誰も来なくて、本棚から出した『守り人シリーズ』の7巻目、

『蒼路の旅人』を読みふける。

最後、チャグムが命がけで海に飛び込んで脱出していく場面、

何度読み返しても胸が締め付けられる。

蒼路の旅人

 

 

 

 

 

 

 

 

 

大方読み終える頃になって、何と待ち人の登場だ。

夏休み限定で帰省中の、あきら君。

ひょっとしたらお姉ちゃんやお母さんと一緒に来てくれるかと

心待ちにしていたのだ。

今年はカレンダーの回りが悪くて、夏休み中の文庫は今日だけ。

さすがにお寺でお盆の15日に開けるのは無理があるし、

その次なら夏休みが終わっている。

 

あきら君、貴重な文庫の日に来てくれてありがとう。

でもお姉ちゃんは東京で塾があって、来られないとか。

そうか、5年生って、お受験なんだ。
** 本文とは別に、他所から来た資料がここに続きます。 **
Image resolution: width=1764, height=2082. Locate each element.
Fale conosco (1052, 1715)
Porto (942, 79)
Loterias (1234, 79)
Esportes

すごい成長…。

 

 

 

 

 

 

 

 

 

一人だけれど元気いっぱいのあきら君と、工作やビンゴなどで遊ぶ。

写真は風船を膨らませて、わざと割ってみるというチャレンジ。

いつもならあきら君がちょっと無茶を言うと、止めていたお姉ちゃんがいない。

うん、今日は君の天下だね。

 

そろそろ文庫の終わる時間も近づいて、せっかくだからと

「お話ひとつ聞いてくれる?」と言ったら、「やったー」との返事。

そうか、いやじゃなかったのね、とろうそくの準備を始めたら、

「あれ聞きたい、ふすまの穴のやつ」 「障子の穴か?」

 

リクエストまでしてくれたので、和歌山の昔話、『紀州の殿さん』を語ることにした。

殿さまが命の恩人に、何でも欲しいものを褒美にやると言い、

遠慮した男が、障子の穴から見えるほどのちっとばかりの土地を所望する。

欲のない男やのう、と殿さまが天守閣の障子の穴から見たら、

そこらじゅうの山やら田んぼやらが見えて、男はたいした庄屋になるのだ。

 

ところが語り終わったとたん、「もう一つ話して」とのこと。

よしよし、と準備していたフランスの昔話『小さな白ネコ』。

それが終わると、「もう一つやって」

結局その後も終わるたびに「もう一つ」とのことで、

うろおぼえのお話を次々に語ることになって、冷や汗をかいた。

いつもは一応事前におさらいしてから語るのだよ、あきら君。

ちゃんとできないのもあったわ、ごめんね。

 

さすがに文庫の時間を大幅に超過して、お終いにしてもらった。

次回はいつ会えるかなあ。

冬休みもカレンダーの回りは悪そうだ。

お姉ちゃんに会いたかったわ。

 

次の文庫の日は、8月29日です。